▸ WHAT YOU HAVE TO DO:
Go to the line below that contains "Viewport: 329px width, 180px height.". From there to the end of the records, reproduce each line exactly, except the pictures.

· · · ·

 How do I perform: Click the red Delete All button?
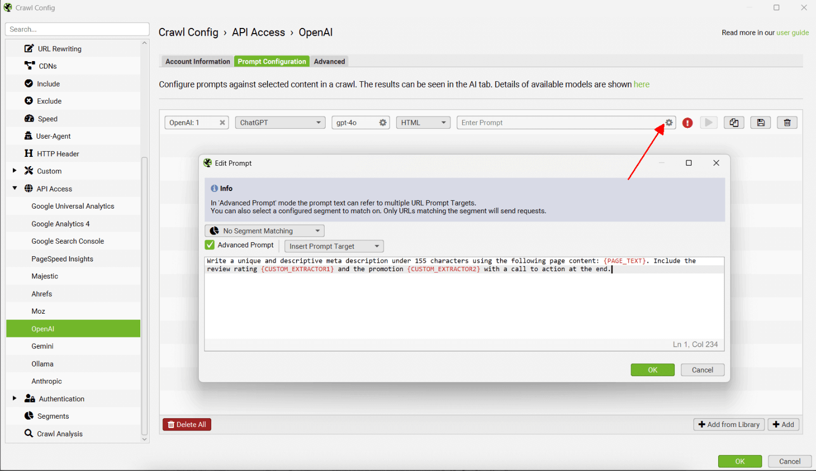tap(187, 424)
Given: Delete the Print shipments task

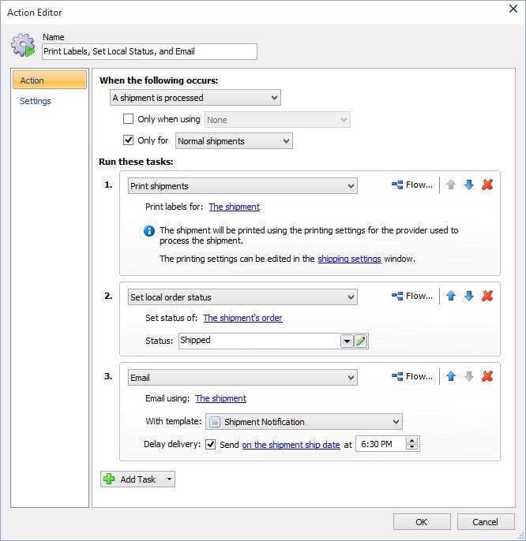Looking at the screenshot, I should [487, 185].
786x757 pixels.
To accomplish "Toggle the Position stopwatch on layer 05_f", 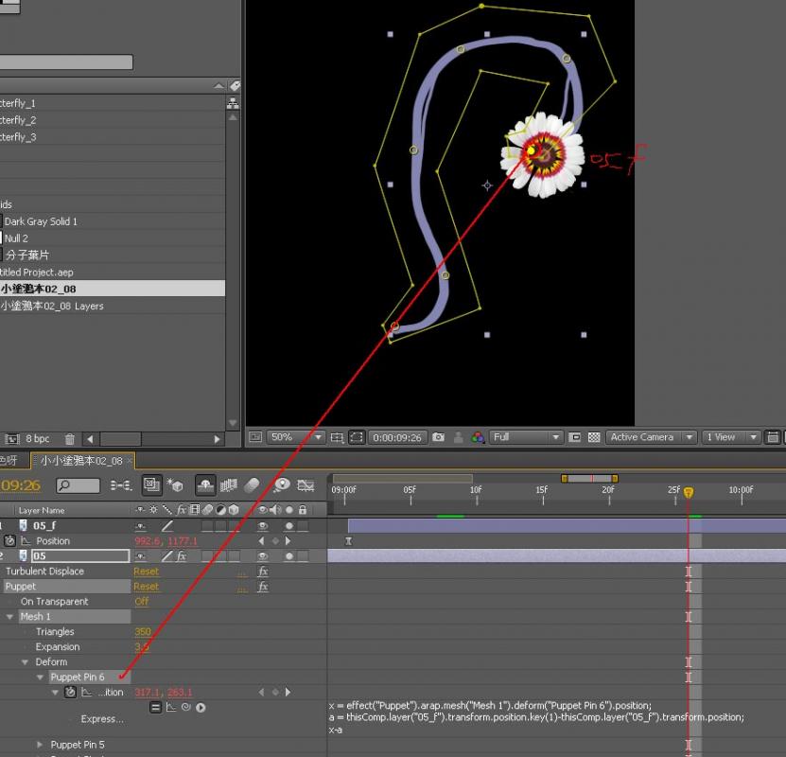I will 10,540.
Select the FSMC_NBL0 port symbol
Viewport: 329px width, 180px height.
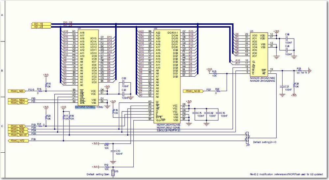point(18,100)
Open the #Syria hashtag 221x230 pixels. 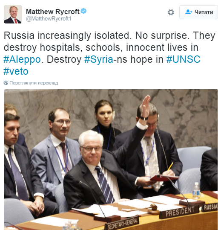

· · · ·

▸ SOLVED PROBLEM:
Viewport: 329px width, 180px height.
point(18,100)
Open the #Syria hashtag 221x230 pixels. 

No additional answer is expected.